Selon des sources d’Al3omk, Abdelouafi Laftit a tenu à rassurer les secrétaires généraux et représentants des partis sur la détermination des autorités publiques à garantir un scrutin répondant aux plus hauts standards de transparence et d’intégrité, dans le respect du principe d’égalité entre toutes les formations politiques et des dispositions encadrant le processus électoral.
Les échanges ont également porté sur l’ensemble des mesures organisationnelles déjà arrêtées ainsi que sur les dispositifs qui seraient progressivement déployés jusqu’au jour du vote afin de garantir les meilleures conditions de préparation et de déroulement des élections législatives. Réagissant aux préoccupations exprimées par plusieurs représentants de l’opposition au sujet de l’interdiction de certaines activités politiques organisées ces dernières semaines, le ministre a estimé qu’il s’agissait de situations isolées ne traduisant en rien l’approche générale des autorités. Il a assuré que le ministère veillerait à prévenir la répétition de tels incidents durant la campagne électorale, tout en garantissant le libre exercice des activités politiques dans le strict respect de la loi.
Dans le même esprit, Abdelouafi Laftit a appelé les partis politiques à se conformer pleinement aux nouvelles dispositions introduites par la législation électorale, en particulier celles relatives aux critères de sélection et d’investiture des candidats. Il a insisté sur la responsabilité des formations politiques de présenter des profils répondant aux exigences de probité, d’intégrité et de moralité publique, tout en évitant toute candidature susceptible d’alimenter les suspicions ou d’entamer la confiance des citoyens envers les institutions élues.
Le ministre a, par ailleurs, averti que toute violation des règles encadrant les opérations électorales serait traitée avec la plus grande fermeté. Il a souligné que la loi serait appliquée de manière uniforme, sans distinction ni traitement préférentiel, dans le respect des principes de neutralité de l’administration, de transparence et d’égalité entre l’ensemble des acteurs politiques.
À cette occasion, le ministre a présenté un état d’avancement des préparatifs des prochaines élections législatives, dressant notamment le bilan des textes réglementaires déjà adoptés et faisant le point sur les projets de textes d’application encore en cours de finalisation. Les échanges ont également porté sur plusieurs textes réglementaires relatifs au dispositif informatique destiné aux partis politiques.
Le ministère a par ailleurs informé les responsables politiques des modalités retenues pour la révision des listes électorales générales à l’issue de la période légale d’inscription, ainsi que de l’ensemble des dispositifs administratifs, logistiques et organisationnels prévus pour accompagner le déroulement des opérations électorales.

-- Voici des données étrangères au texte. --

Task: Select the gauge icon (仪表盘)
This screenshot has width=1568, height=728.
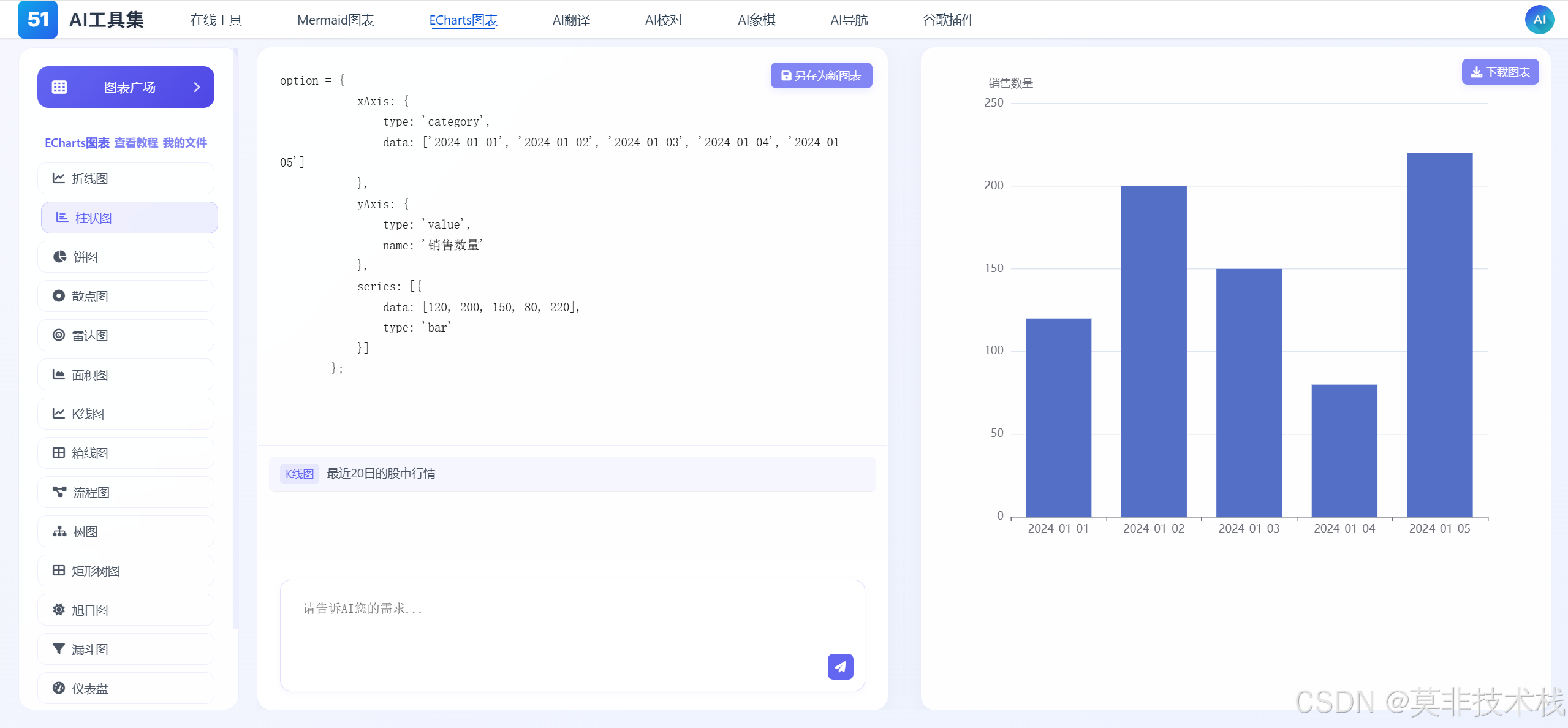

Une stratégie de communication de grande ampleur, mobilisant à la fois les médias traditionnels et les plateformes numériques, a également été présentée afin d’assurer une information aussi large que possible des électeurs.
Enfin, les participants ont été informés de l’état d’avancement de la plateforme électronique dédiée au dépôt des déclarations de candidature, ainsi que du développement de la plateforme numérique destinée à la gestion des procurations de vote au profit des électeurs marocains résidant à l’étranger. Cette nouvelle étape s’inscrit dans la poursuite de la modernisation du processus électoral à travers la numérisation des procédures, avec pour ambition de simplifier les démarches administratives et de faciliter l’accès des citoyens aux différents services liés au scrutin.